Exercises:
(a) In the commentary on Fournier, what reason is given for the claim that the Romney ad is wrong? Answer in one to three sentences.
(b) Name every person mentioned by name in the commentary on Fournier.
(c) Repeat the stretch of the commentary on Fournier from "Before explaining why" through "recipients into jobs.".

Excerpt to read:
◇ ◇ ◇ ◇ ◇ ◇ ◇

Le sigh. It’s not that some people think creating disincentives to work is unhealthy or unethical. It’s that they’re racist. It’s so easy to call people racist. In fact, Fournier doesn’t bother in any way to substantiate the slur. It’s pretty simple: If you show the slightest bit of skepticism about government programs that take the earnings of one person and use them to pay for the existence of another, you’re racist. If you think that increasing subsidization is bad for the American individual and the family, you’re racist. Hell, if you provide raw numbers like Elmendorf, you’re racist! Some might note that these claims say so much about the racial assumptions of people like Fournier and so little about people who care about basic economics or liberty-based governance. But that’s probably, somehow, racist too. Here’s where Fournier really showed the laziness of casual slurs about racism. He tweets:

If you go to that link, you get a discussion of an advertisement Mitt Romney made about how Obama gutted welfare reform (which, I hasten to add, was a wildly popular bipartisan program signed into law by President Bill Clinton). There you also get to see how Fournier associates certain terms with racial slurs and how this means, somehow, both that his racist translation of other people’s words is not racist but that other people are racist. But let’s put that aside. He writes in that column:

Before explaining why these tactics work (and why Romney’s team knows, or should know, they are playing the race card), let’s quickly deal with this fact: The ad is wrong. As countless impartial fact-checkers have noted, the Obama administration memo cited by the Romney team actually gives states flexibility to find better ways of getting welfare recipients into jobs.

◇ ◇ ◇ ◇ ◇ ◇ ◇

Data extract:
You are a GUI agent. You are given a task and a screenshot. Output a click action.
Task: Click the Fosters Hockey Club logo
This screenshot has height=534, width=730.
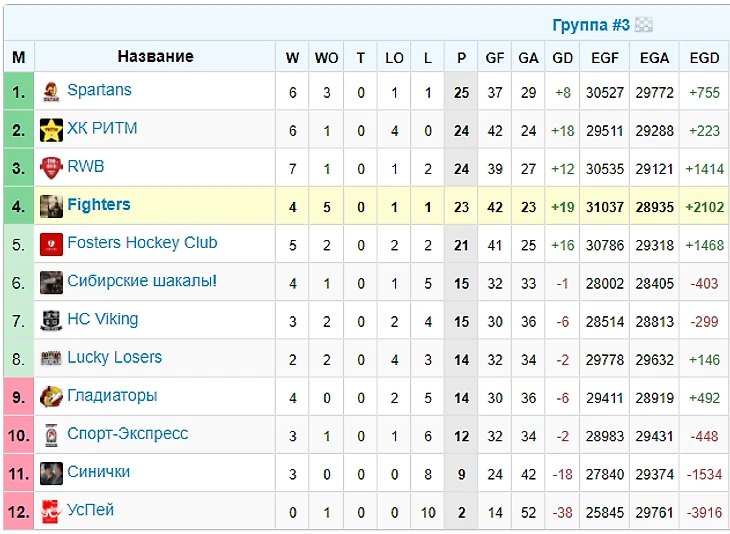pyautogui.click(x=51, y=244)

◇ ◇ ◇ ◇ ◇ ◇ ◇

Answers below:
(a) The ad is called wrong because, as many impartial fact-checkers have noted, the Obama administration memo the Romney team cited actually gives states flexibility to find better ways of getting welfare recipients into jobs.

(b) Fournier, Elmendorf, Mitt Romney, Obama, Bill Clinton

(c)
Before explaining why these tactics work (and why Romney’s team knows, or should know, they are playing the race card), let’s quickly deal with this fact: The ad is wrong. As countless impartial fact-checkers have noted, the Obama administration memo cited by the Romney team actually gives states flexibility to find better ways of getting welfare recipients into jobs.